Predicting Binding Free Energy Change Caused by Point Mutations with Knowledge-Modified MM/PBSA Method

A new methodology termed Single Amino Acid Mutation based change in Binding free Energy (SAAMBE) was developed to predict the changes of the binding free energy caused by mutations. The method utilizes 3D structures of the corresponding protein-protein complexes and takes advantage of both approaches: sequence- and structure-based methods. The method has two components: a MM/PBSA-based component, and an additional set of statistical terms delivered from statistical investigation of physico-chemical properties of protein complexes. While the approach is rigid body approach and does not explicitly consider plausible conformational changes caused by the binding, the effect of conformational changes, including changes away from binding interface, on electrostatics are mimicked with amino acid specific dielectric constants. This provides significant improvement of SAAMBE predictions as indicated by better match against experimentally determined binding free energy changes over 1300 mutations in 43 proteins. The final benchmarking resulted in a very good agreement with experimental data (correlation coefficient 0.624) while the algorithm being fast enough to allow for large-scale calculations (the average time is less than a minute per mutation).

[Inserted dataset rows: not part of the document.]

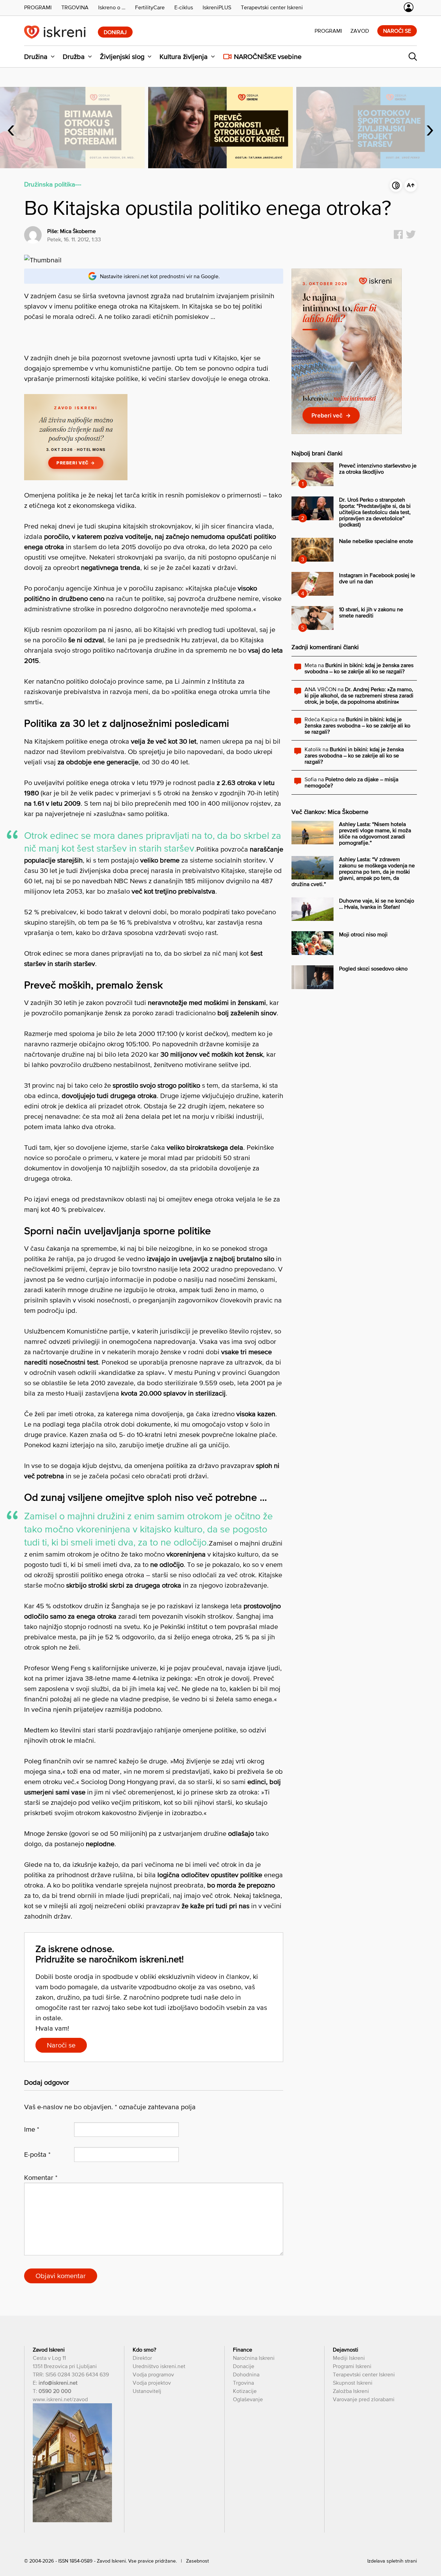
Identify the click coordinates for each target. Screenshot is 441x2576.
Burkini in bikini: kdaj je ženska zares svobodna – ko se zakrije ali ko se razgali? (359, 668)
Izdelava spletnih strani (392, 2561)
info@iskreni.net (58, 2382)
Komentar (41, 2177)
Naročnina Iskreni (254, 2358)
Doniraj (115, 32)
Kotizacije (245, 2391)
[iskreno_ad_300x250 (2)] (75, 478)
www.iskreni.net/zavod (60, 2399)
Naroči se (397, 31)
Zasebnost (197, 2561)
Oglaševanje (248, 2399)
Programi (328, 31)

Developing methods for accurate prediction of effects of amino acid substitutions on protein-protein affinity is important for both understanding disease-causing mechanism of missense mutations and guiding protein engineering. For both purposes, there is a need for accurate methods primarily based on first principle calculations, while being fast enough to handle large number of cases. Here we report a new method, the Single Amino Acid Mutation based change in Binding free Energy (SAAMBE) method. The core of the SAAMBE method is a modified molecular mechanics Poisson-Boltzmann Surface Area (MM/PBSA) method with residue specific dielectric constant. Adopting residue specific dielectric constant allows for mimicking the effects of plausible conformational changes induced by the binding on the solvation energy without performing computationally expensive explicit modeling. This makes the SAAMBE algorithm fast, while still capable of capturing many of the explicit effects associated with the binding. The performance of the SAAMBE protocol was tested against experimentally determined binding free energy changes over 1300 mutations in 43 proteins and very good correlation coefficient was obtained. Due to its computational efficiency, the SAAMBE method will be soon implemented into webserver and made available to the computational community.